── EXTRAIT DU DOCUMENT

Considérant, en sixième lieu, qu'ainsi qu'il a été dit ci-dessus, pour confirmer la décision du 21 octobre 2009 du conseil régional d'Aquitaine, le comité national du tableau s'est fondé sur le motif tiré de ce que l'intéressé s'était délibérément livré à l'exercice illégal de la profession d'expert-comptable ; qu'il ressort des pièces du dossier que l'intéressé a traité, sans être régulièrement inscrit, de nombreux dossiers relevant de cette activité à partir de l'année 2006 ; que d'ailleurs, par un arrêt du 7 février 2012, la cour d'appel de Bordeaux, saisie des mêmes fait que ceux qui ont justifié le refus de réinscription au tableau de l'ordre, après avoir constaté cette activité illicite et son caractère habituel, a déclaré M. A coupable du délit d'exercice illégal de la profession d'expert-comptable et l'a condamné à une amende et au paiement de dommages et intérêts au conseil supérieur de l'ordre ; que, par suite, en opposant à l'intéressé un refus de réinscription au motif tiré de ce qu'il ne présentait pas les garanties de moralité exigées par le 5° du II de l'article 3 de l'ordonnance du 19 septembre 1945, le comité national du tableau n'a pas fait une inexacte application des dispositions du 5° de l'article 3 de l'ordonnance du 19 septembre 1945 ;

Considérant, enfin, que les moyens tirés de que la décision litigieuse serait constitutive d'une atteinte grave à la liberté du commerce et de l'industrie et au principe de libre prestation de services ne sont pas assortis de précisions de nature à permettre d'en apprécier le bien-fondé ;

Considérant qu'il résulte de tout ce qui précède que M. A n'est pas fondé à demander l'annulation de la décision du 17 février 2010 du comité national du tableau auprès du conseil supérieur de l'ordre des experts-comptables ;

Considérant que les dispositions de l'article L. 761-1 du code de justice administrative font obstacle à ce que soit mise à la charge du conseil supérieur de l'ordre des experts-comptables, qui n'est pas la partie perdante dans la présente instance, la somme que demande M. A au titre des frais exposés et non compris dans les dépens ; qu'il y a lieu, dans les circonstances de l'espèce, de mettre à la charge de M. A la somme de 1 500 euros au même titre ;

D E C I D E :

--------------

Article 1er : La requête de M. A est rejetée.

────

## OBJECTIFS
a: Dans l'extrait de décision, quelle somme est mise à la charge de M. A au titre des frais exposés et non compris dans les dépens ?
b: Résumez l'extrait de décision en deux phrases.
c: D'après l'extrait de décision, pourquoi la somme demandée par M. A au titre des frais exposés ne peut-elle pas être mise à la charge du conseil supérieur de l'ordre des experts-comptables ?

── DONNÉES FOURNIES

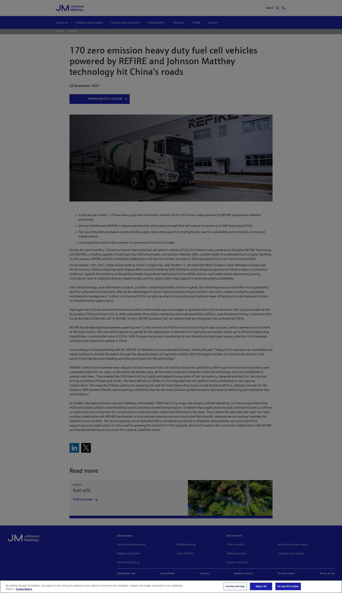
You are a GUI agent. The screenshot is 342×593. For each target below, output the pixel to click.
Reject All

────

## RÉPONSES FOURNIES
a: La somme de 1 500 euros.

b: Le comité national du tableau a pu refuser la réinscription de M. A au tableau de l'ordre au motif qu'il ne présentait pas les garanties de moralité exigées, puisqu'il avait exercé illégalement la profession d'expert-comptable à partir de 2006, faits pour lesquels la cour d'appel de Bordeaux l'a déclaré coupable le 7 février 2012. Sa requête est donc rejetée et la somme de 1 500 euros est mise à sa charge au titre des frais exposés.

c: Les dispositions de l'article L. 761-1 du code de justice administrative s'y opposent, car le conseil supérieur de l'ordre des experts-comptables n'est pas la partie perdante dans la présente instance.